IL RUOLO DI STAFFETTA QUOTIDIANA
Secondo la ricostruzione dell’autorità, le sei compagnie “hanno attuato contestuali aumenti di prezzo – in gran parte coincidenti – determinati da scambi di informazioni diretti o indiretti tra le imprese interessate”.
Sembrerebbe inoltre che il coordinamento tra i membri del cartello sia stato facilitato “dalla comunicazione del valore puntuale della componente bio in numerosi articoli pubblicati su Staffetta Quotidiana, noto quotidiano di settore, grazie anche alle informazioni inviate direttamente da Eni al giornale”.
In risposta all’istruttoria dell’antitrust, Staffetta Quotidiana ha precisato che il valore della componente biologica nei carburanti è “un dato di chiaro interesse giornalistico, in quanto riguarda il prezzo dei carburanti e il costo delle politiche di sostenibilità”. “Più che veicolo di cartello”, prosegue il quotidiano, “la Staffetta è stata veicolo di informazione essenziale per mettere a fuoco la questione. Gli articoli in questione non sono, come pure si legge nella delibera Antitrust, ‘periodici annunci pubblici’, quasi a far intendere che qualcuno abbia pagato per uscire su Staffetta Quotidiana o insufflato in qualche modo le informazioni. Sono articoli giornalistici. Notizie”.
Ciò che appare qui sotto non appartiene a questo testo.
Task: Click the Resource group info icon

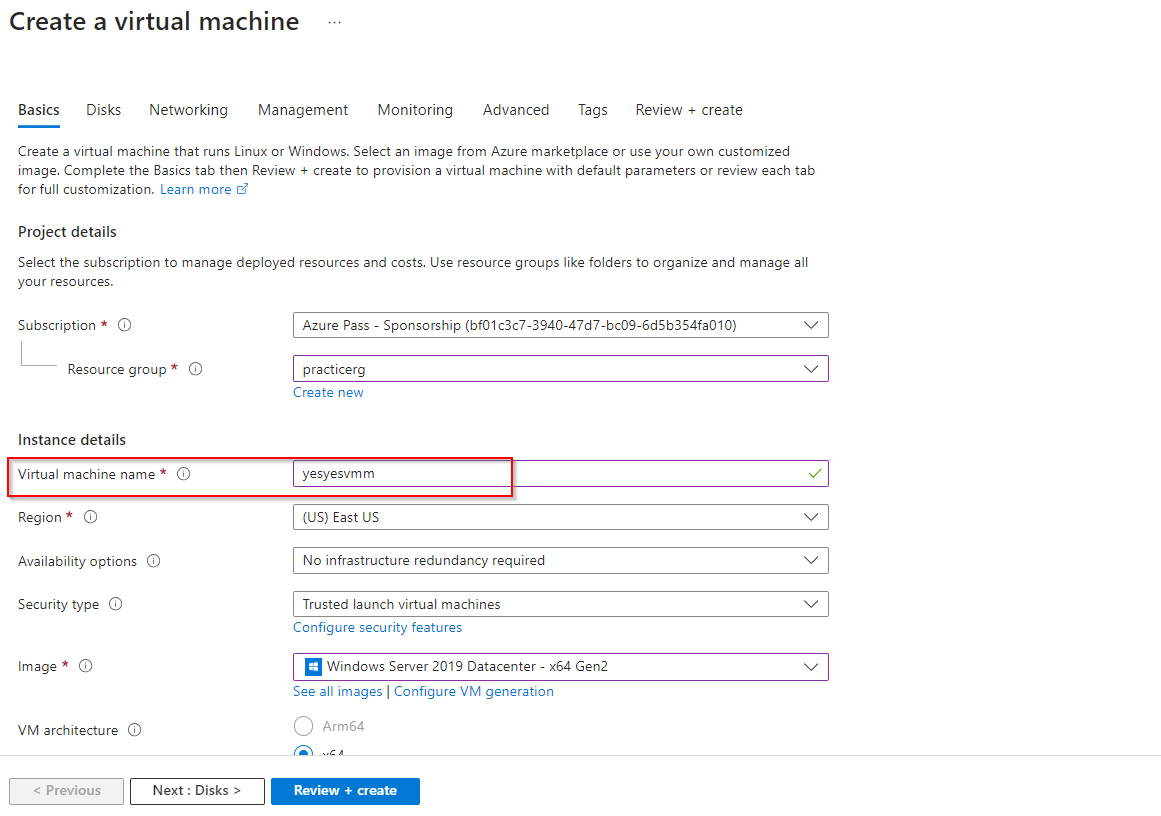Action: 196,369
Staffetta Quotidiana è edito da Giovanni Goffredo Borromeo, socio della Società Estrattiva Monterosi (estrazione di lapillo vulcanico) e proprietario di B&G Consulting (affitto appartamenti nel centro di Roma per turisti).
LA REPLICA DI ENI
Eni, in un comunicato, si è difesa dalla sanzione dell’autorità affermando che “l’impianto accusatorio dell’Agcm si fonda su una ricostruzione artificiosa che ignora le logiche di funzionamento del mercato e travisa la realtà dei fatti, decontestualizzando comunicazioni legittime legate ai rapporti di fornitura reciproca tra gli operatori. L’Agcm ignora le evidenze emerse nel corso dell’istruttoria, che dimostrano come Eni e gli altri operatori abbiano sempre agito in autonomia e spesso in disallineamento, così come infondate risultano anche le valutazioni riguardo alla pubblicazione dei prezzi sulla stampa di settore, dato che le informazioni relative alla variazione dei prezzi della componente bio erano già note al mercato e, quindi, non in grado di condizionare le dinamiche concorrenziali”.
“Un simile approccio, purtroppo non nuovo da parte dell’Autorità, rischia di penalizzare ulteriormente gli investimenti industriali italiani nella transizione energetica”, aggiunge la società. “Eni, pertanto, come già fatto in passato in relazione alla sanzione già ricevuta per asserite pratiche commerciali scorrette proprio in relazione ai propri biocarburanti (caso Diesel+), annullata definitivamente dal Consiglio di Stato dopo oltre 5 anni dalla sua irrogazione, tutelerà con determinazione le proprie ragioni e la propria immagine in ogni sede competente”.